Pick out every line in the data below that holds "computer".

═══ DATA SHOWN ═══

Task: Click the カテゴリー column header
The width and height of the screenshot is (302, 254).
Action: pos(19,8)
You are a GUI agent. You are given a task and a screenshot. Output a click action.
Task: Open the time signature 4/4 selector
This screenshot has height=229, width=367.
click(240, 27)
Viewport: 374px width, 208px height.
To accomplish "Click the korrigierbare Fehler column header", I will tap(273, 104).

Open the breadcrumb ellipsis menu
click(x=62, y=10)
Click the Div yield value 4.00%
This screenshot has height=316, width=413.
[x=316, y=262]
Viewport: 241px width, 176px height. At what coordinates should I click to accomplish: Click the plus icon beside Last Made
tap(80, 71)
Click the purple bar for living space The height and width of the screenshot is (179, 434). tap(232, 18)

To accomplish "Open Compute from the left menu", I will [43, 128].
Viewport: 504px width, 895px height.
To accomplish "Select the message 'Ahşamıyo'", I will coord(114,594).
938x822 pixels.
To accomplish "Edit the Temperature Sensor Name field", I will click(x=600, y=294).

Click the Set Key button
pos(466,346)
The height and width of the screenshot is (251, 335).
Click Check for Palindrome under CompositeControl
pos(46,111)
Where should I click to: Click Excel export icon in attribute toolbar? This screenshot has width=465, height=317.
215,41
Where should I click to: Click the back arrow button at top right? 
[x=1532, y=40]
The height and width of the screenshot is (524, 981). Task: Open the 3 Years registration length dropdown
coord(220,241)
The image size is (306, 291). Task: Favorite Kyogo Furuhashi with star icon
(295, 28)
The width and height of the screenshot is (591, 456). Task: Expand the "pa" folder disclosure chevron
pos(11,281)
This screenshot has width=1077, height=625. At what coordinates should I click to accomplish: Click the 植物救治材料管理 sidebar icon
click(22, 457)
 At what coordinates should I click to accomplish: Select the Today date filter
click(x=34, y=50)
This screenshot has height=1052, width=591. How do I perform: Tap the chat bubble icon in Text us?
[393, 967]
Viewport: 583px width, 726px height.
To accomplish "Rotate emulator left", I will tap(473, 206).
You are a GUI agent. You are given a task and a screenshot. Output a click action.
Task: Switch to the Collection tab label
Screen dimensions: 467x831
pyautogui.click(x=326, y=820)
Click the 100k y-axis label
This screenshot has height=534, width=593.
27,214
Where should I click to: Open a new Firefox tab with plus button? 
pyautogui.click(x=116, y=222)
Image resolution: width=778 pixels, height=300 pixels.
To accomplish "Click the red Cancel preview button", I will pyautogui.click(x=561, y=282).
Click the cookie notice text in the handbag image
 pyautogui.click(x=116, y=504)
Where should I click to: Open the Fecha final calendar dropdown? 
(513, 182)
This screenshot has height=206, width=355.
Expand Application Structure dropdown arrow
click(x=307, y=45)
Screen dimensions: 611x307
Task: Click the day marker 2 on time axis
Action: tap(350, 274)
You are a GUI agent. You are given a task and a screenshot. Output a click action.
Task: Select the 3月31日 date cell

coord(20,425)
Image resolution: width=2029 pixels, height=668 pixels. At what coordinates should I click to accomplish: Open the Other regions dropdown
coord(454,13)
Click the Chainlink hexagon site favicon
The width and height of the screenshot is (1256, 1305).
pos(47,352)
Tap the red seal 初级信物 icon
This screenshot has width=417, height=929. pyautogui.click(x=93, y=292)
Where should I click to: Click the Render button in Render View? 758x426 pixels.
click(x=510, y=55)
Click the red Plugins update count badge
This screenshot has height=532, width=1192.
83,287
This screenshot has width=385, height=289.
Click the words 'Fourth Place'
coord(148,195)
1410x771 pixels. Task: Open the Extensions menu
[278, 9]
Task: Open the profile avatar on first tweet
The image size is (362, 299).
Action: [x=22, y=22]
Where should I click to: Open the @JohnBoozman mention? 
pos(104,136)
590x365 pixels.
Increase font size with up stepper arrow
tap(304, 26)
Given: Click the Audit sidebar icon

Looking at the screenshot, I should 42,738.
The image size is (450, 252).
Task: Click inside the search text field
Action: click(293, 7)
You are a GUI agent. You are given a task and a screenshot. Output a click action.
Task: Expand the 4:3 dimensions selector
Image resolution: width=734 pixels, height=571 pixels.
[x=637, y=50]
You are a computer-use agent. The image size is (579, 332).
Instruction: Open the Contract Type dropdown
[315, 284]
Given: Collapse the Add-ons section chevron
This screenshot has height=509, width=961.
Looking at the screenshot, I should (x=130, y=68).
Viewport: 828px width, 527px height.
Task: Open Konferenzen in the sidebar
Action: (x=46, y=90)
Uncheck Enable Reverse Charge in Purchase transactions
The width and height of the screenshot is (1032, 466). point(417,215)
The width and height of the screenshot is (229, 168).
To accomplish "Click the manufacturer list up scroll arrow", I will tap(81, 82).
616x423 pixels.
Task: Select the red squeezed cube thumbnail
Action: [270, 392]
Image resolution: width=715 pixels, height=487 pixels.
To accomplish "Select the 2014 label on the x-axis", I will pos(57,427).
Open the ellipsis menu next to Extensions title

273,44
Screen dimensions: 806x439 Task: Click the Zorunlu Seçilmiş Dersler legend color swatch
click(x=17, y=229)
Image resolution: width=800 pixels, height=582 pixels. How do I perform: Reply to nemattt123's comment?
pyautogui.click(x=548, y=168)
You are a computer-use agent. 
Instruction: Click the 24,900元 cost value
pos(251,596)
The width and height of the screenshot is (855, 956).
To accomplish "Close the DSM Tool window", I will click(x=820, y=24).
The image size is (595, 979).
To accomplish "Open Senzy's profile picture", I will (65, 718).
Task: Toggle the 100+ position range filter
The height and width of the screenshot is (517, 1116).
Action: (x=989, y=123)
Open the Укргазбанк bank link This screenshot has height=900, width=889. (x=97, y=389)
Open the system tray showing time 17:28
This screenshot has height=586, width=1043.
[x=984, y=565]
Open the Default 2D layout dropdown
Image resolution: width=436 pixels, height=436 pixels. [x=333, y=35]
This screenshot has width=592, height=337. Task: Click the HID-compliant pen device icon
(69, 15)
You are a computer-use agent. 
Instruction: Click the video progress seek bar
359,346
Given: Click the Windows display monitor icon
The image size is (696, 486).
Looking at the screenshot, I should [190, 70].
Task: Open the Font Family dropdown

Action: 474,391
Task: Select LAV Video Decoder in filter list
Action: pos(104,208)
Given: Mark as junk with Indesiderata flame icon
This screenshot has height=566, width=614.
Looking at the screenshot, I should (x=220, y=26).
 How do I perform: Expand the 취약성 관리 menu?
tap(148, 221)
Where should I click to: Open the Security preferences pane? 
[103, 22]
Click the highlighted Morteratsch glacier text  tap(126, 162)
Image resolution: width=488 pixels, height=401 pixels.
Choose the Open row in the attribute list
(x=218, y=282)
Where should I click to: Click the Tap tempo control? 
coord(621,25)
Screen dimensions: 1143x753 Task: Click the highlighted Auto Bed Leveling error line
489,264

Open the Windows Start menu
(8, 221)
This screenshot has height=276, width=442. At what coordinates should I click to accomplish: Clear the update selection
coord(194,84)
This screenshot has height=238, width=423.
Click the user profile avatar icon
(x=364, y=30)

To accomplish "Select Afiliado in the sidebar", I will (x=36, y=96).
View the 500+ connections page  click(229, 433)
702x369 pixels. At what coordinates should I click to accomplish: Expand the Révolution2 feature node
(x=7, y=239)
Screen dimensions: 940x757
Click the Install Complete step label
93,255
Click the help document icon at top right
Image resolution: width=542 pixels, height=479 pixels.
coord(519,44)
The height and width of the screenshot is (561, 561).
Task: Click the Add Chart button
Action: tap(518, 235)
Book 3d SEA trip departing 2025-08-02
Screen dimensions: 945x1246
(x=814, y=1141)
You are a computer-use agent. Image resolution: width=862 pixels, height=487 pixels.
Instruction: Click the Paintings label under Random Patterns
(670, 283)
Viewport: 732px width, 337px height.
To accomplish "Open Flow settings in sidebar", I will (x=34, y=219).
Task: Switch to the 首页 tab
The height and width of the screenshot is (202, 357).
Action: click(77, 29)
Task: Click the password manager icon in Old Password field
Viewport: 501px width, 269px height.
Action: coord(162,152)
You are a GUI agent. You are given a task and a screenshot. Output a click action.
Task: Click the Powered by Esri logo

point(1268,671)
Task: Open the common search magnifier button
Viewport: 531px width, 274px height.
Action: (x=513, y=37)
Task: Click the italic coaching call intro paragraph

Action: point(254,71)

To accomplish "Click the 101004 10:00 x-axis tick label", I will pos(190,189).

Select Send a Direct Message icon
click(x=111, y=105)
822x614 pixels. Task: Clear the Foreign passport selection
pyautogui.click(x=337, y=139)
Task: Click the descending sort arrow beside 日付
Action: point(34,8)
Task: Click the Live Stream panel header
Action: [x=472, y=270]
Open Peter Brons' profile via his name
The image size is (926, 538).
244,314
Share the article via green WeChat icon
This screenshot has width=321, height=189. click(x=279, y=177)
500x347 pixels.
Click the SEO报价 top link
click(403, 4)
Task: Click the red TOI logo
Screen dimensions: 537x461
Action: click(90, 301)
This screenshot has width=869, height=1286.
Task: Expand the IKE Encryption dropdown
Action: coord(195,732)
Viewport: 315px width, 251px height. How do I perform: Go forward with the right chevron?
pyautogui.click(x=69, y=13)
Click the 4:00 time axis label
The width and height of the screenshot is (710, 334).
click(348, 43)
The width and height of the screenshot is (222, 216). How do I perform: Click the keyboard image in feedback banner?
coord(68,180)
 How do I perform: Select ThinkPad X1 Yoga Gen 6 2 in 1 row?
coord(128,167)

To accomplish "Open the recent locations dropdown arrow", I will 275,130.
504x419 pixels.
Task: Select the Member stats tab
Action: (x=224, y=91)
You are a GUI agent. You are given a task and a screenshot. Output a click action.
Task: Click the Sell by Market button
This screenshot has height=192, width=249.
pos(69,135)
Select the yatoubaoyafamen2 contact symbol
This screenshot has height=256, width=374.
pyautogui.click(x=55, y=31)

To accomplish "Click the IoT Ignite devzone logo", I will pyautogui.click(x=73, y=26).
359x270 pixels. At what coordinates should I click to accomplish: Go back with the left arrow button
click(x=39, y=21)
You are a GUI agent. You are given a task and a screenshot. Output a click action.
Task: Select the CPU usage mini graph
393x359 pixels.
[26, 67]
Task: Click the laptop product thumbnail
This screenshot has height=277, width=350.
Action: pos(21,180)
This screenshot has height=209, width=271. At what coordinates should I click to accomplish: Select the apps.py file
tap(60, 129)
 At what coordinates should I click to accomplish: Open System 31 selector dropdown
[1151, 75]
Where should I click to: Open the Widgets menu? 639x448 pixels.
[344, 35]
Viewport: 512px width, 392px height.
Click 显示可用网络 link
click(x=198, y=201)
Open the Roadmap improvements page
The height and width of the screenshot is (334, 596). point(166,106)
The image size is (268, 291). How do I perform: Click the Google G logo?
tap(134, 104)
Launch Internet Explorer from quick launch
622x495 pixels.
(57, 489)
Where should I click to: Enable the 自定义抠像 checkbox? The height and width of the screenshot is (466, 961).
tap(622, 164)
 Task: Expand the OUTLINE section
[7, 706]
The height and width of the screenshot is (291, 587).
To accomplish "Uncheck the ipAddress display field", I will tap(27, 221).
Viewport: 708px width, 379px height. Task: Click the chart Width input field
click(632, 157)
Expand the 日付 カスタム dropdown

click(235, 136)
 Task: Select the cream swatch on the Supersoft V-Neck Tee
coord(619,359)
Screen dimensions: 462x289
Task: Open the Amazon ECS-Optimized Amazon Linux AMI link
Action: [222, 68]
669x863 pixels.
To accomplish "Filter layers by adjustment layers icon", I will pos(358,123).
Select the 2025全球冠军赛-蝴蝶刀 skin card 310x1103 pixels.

═══

**RESPONSE FOR THIS EXERCISE:**
You are a computer-use agent. The image size is (579, 332).
You are a computer-use agent. 
You are a computer-use agent. 
You are a computer-use agent. Image resolution: width=862 pixels, height=487 pixels.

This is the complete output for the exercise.